Project: Akúun House
Architects: Arkham Projects
Location: Merida, Mexico
Area: 11,065 sf
Photographs by: Yoshihiro Koitani
Akúun House by Arkham Projects
Arkham Projects has completed the Akúun House project in Merida, Mexico. This is a single-story family residence placed on a beautifully landscape plot surrounded by vegetation. The 11,000 square feet of modern living spaces make use of glazed surfaces that showers the interior with light and opens it up to spectacular views. This is not the only project we’ve showcased from this studio so make sure to check out their work on the Relo House.

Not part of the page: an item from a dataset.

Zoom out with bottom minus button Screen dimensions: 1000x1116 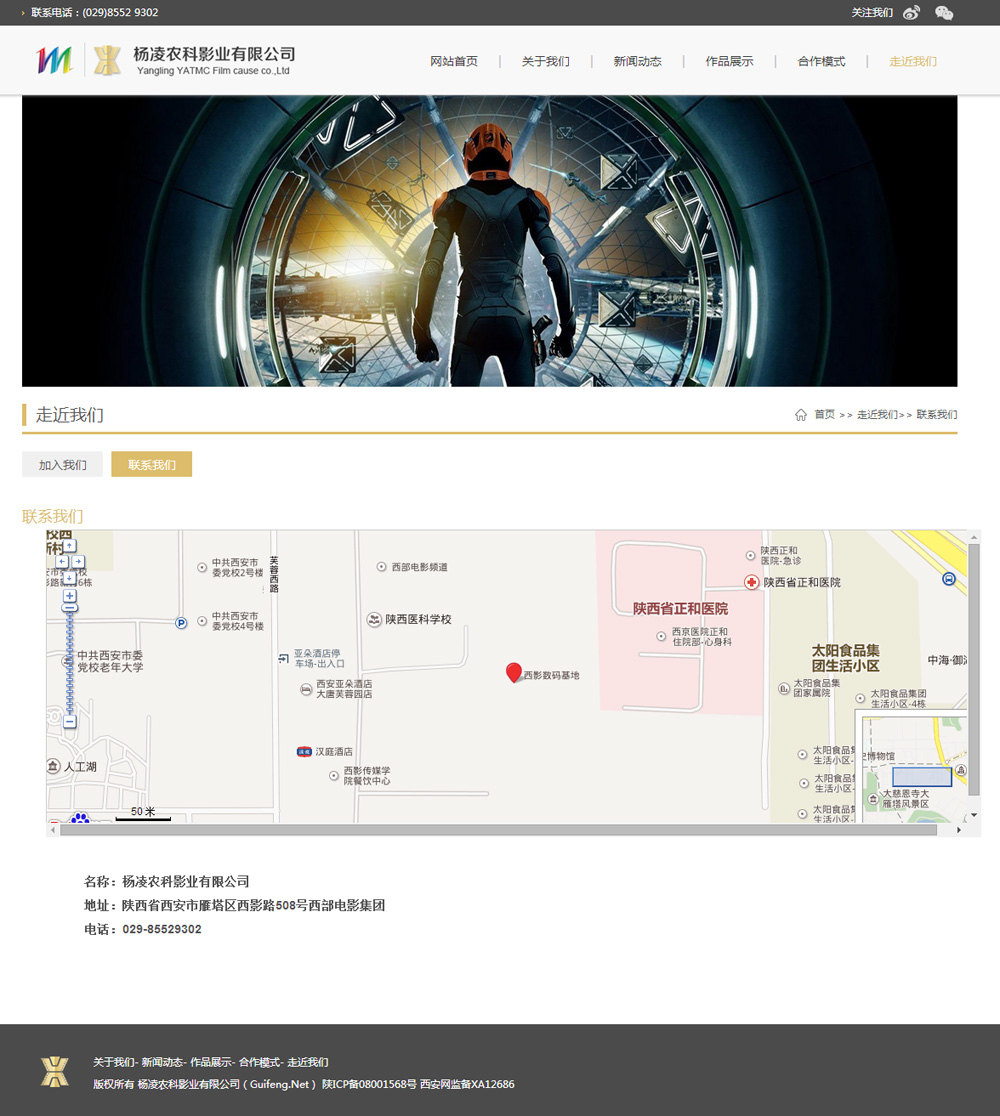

It is a project to enjoy Yucatan, its sky, its wind and its vegetation. The footprint of the house is just one fifth of the land extension, always leaving free space and vegetation as the protagonist. Open in its entirety to the north and south to be able to generate comfort in terms of winds and sunlight in all spaces, and views towards the vegetation, which generates a green barrier all around the property, and as a result, a absolute privacy for users in each space, at all times.
Casa Akúun, or in Spanish “casa Álamo”, is a house of almost seventy meters in length, which is virtually divided by a tree of this species, located in a patio that is trapped between the public and private areas of the house. Part of the intention of the house is to be able to join the interior with the exterior, forgetting barriers and ensuring that it can be walked from side to side with total freedom.
The property has the characteristic of adjoining three roads, which allowed the project to have two completely opposite accesses, both in location and experience of use. The first is the day-to-day, where the garage is located, as well as the access to the private areas of the house, where the route is in the south-west part of the house, a space surrounded by vegetation from every angle, where a green passage welcomes those who inhabit it, hugging them, leaving the city behind. The second access is the social one, from the north-eastern part, which also has a route through pre-existing vegetation, but in more open spaces, which allows the possibility of observing the house from afar; this route ends with a large Pich (Guanacaste tree) located next to the access esplanade, the outer anteroom of the social space.